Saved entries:
----
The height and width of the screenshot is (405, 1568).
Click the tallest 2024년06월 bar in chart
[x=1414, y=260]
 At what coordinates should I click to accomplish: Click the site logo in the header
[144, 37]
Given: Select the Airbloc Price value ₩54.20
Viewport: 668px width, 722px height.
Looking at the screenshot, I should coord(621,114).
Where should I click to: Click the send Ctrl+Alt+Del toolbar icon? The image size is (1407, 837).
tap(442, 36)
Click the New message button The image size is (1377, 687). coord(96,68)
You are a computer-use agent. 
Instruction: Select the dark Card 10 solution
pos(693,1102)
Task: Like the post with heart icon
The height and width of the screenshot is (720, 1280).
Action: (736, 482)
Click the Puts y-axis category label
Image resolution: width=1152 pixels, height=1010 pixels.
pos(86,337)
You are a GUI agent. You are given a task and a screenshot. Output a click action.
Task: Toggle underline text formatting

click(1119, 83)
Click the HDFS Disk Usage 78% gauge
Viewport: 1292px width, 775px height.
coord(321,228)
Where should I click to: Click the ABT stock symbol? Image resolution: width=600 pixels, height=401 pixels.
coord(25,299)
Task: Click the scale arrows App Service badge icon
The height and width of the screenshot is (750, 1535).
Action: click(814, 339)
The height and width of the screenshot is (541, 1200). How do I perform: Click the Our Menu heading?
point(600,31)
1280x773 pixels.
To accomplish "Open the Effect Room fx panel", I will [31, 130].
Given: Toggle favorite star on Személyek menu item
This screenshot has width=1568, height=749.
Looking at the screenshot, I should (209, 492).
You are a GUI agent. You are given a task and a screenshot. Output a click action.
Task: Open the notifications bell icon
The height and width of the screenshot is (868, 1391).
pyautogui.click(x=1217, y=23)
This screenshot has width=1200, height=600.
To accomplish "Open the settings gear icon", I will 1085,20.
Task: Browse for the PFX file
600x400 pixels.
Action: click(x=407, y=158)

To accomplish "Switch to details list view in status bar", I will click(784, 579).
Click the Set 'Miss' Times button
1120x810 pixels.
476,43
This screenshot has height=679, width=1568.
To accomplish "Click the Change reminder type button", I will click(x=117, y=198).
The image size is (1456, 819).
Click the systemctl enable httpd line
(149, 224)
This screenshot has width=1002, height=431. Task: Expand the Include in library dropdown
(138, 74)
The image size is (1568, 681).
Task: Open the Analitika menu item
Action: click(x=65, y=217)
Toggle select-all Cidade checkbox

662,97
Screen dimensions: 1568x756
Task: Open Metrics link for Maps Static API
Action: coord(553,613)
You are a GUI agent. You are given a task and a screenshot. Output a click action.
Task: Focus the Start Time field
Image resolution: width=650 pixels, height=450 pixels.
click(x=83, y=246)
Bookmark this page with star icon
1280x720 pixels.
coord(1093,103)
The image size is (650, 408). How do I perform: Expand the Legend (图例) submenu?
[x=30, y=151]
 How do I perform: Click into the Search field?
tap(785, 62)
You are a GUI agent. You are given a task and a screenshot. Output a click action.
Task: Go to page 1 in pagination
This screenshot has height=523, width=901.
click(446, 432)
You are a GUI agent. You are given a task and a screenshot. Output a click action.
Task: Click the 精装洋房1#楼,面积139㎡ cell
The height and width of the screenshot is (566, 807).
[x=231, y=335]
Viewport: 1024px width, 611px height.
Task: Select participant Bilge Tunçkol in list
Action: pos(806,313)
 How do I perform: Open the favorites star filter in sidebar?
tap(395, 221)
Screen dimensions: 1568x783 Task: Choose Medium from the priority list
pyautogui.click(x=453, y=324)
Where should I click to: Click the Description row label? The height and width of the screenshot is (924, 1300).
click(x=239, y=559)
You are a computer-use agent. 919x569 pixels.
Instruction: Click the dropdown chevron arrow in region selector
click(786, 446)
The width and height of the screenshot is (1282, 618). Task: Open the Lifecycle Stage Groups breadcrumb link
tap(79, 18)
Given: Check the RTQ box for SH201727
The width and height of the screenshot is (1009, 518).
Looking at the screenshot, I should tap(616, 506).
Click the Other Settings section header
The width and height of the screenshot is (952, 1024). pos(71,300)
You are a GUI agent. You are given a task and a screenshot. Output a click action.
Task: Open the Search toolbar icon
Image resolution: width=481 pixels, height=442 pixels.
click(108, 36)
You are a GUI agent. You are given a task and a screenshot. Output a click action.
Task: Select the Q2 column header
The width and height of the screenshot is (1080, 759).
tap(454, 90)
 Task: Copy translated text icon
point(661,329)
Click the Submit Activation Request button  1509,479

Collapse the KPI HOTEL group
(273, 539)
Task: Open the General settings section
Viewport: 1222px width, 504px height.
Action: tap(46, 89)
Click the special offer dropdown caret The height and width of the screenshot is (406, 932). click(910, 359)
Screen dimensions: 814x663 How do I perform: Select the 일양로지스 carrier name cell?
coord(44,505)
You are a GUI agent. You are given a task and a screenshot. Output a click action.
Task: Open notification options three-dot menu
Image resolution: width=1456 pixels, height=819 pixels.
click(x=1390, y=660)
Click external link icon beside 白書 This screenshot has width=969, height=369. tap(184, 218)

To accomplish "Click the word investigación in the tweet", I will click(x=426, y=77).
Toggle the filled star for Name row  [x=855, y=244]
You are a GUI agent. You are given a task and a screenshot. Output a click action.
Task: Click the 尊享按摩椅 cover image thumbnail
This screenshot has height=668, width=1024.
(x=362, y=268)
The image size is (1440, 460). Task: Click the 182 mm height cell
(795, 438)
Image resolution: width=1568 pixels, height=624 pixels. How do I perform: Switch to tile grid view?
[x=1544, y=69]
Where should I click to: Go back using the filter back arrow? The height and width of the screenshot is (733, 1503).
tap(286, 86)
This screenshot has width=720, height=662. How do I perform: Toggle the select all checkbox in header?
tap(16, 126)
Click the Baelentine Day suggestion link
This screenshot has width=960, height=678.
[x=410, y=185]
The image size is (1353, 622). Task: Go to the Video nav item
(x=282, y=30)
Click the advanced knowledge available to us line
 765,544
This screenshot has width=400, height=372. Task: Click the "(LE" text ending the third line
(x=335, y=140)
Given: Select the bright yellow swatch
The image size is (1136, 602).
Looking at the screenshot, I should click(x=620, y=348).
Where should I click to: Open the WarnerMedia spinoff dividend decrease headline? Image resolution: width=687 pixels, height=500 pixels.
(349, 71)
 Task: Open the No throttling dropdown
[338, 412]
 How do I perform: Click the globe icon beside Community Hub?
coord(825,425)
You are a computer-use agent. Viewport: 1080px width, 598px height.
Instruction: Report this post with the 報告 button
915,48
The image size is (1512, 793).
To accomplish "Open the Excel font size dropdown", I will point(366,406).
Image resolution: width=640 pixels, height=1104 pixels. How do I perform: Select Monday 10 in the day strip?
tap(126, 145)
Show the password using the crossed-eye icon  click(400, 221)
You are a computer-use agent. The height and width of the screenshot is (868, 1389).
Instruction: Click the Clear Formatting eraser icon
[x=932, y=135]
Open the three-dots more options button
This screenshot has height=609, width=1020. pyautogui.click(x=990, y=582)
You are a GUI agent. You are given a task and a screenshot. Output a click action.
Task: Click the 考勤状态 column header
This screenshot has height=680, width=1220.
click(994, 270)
----
Copy the lines of the material above verbatim, starting at the line that contains "The width and height of the screenshot is (1282, 618)." and ending at the line that contains "click(108, 36)".

The width and height of the screenshot is (1282, 618). Task: Open the Lifecycle Stage Groups breadcrumb link
tap(79, 18)
Given: Check the RTQ box for SH201727
The width and height of the screenshot is (1009, 518).
Looking at the screenshot, I should tap(616, 506).
Click the Other Settings section header
The width and height of the screenshot is (952, 1024). pos(71,300)
You are a GUI agent. You are given a task and a screenshot. Output a click action.
Task: Open the Search toolbar icon
Image resolution: width=481 pixels, height=442 pixels.
click(108, 36)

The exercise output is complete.